D1.1 DNA REPLICATION Flashcards
DNA Replication
The synthesis of an exact DNA copy with identical base sequence as original strand.
Why is DNA Replocation needed?
So that both daughter cells have the entire genome.
What 3 processes is cell division a part of?
- Growth
- replacement of damaged tissue.
- reproduction, providing cells that become gametes.
What is DNA described as?
Semi-conservative
why is DNA called Semi-conservative?
Each DNA molecule has one old strand and one new strand.
Why are the two strands of DNA identical to each other in base sequence?

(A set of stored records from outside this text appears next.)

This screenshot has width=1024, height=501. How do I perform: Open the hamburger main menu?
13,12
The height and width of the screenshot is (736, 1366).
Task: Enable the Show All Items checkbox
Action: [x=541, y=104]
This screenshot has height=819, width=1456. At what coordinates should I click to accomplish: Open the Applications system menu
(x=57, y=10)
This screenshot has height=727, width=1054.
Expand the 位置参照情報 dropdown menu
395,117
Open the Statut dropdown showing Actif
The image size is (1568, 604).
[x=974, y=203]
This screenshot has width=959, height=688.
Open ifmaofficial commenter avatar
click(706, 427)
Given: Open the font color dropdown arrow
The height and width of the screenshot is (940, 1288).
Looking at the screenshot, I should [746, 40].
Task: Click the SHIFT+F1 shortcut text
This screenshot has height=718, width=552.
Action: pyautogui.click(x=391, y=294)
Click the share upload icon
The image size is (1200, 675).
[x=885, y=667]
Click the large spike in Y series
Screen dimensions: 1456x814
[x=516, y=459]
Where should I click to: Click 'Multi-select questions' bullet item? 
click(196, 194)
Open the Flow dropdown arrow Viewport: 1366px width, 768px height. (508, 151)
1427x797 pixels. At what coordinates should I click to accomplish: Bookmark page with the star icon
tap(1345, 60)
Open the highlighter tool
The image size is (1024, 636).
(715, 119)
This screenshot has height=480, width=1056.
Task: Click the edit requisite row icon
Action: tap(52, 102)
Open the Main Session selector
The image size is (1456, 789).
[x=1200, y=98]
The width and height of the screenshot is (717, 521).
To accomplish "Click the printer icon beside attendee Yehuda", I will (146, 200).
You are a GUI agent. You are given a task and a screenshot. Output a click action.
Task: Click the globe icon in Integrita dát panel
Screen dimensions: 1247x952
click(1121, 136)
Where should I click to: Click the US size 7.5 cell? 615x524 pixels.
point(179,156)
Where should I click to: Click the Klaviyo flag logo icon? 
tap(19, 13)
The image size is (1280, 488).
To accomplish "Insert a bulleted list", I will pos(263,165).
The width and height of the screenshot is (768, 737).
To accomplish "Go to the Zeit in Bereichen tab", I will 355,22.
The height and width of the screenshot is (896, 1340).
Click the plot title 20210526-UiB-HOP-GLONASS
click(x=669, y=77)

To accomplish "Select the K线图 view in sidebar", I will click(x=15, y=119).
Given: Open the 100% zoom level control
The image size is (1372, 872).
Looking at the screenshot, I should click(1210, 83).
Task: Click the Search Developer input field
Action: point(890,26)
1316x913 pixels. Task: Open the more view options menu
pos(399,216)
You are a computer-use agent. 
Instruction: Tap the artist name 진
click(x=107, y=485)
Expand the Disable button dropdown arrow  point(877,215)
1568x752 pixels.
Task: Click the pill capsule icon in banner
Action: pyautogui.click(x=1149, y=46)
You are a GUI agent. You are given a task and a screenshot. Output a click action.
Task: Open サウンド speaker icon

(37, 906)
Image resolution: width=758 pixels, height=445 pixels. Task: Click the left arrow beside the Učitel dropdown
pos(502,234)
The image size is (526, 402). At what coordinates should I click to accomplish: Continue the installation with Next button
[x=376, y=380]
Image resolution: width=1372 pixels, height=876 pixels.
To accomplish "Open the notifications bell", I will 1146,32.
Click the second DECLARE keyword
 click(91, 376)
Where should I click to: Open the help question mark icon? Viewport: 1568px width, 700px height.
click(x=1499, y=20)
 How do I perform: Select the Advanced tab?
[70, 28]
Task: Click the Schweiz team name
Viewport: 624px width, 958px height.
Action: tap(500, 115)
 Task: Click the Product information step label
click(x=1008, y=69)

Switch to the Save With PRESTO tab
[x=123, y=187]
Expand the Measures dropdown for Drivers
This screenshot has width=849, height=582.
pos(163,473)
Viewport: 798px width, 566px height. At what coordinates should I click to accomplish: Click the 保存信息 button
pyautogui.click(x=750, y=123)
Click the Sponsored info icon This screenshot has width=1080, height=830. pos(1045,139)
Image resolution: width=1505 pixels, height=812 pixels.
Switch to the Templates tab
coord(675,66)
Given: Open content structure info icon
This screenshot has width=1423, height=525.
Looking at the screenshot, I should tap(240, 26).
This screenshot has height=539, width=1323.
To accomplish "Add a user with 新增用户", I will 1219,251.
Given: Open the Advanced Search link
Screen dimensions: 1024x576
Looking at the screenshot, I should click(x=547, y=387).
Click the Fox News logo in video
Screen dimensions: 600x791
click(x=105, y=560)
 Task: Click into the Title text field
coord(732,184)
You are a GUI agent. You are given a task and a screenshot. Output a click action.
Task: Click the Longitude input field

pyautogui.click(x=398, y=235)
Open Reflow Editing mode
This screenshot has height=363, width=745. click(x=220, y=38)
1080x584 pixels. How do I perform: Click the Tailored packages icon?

Complementary base pairing.
Why is complementary base pairing important?
Ensures dna rep is accurate.
Replication fork:
site where a parent DNA molecule is separated into 2 single strands. §
Outline DNA replication in steps:
1) Helicase unwinds double helix and breaks H-bonds.
2) DNA polymerase links existing nucleotides to form new strands using the old one as a template strand.
3) New DNA molecule rewinds into double helix.
What is PCR used for?
DNA Amplification
where is PCR carried out in?
small tubes called eppendorfs.
What do Eppendorfs contain? (state reasons)
- DNA sample
- Taq DNA Polymerase, heat-stable enzyme, allows higher temps to be used.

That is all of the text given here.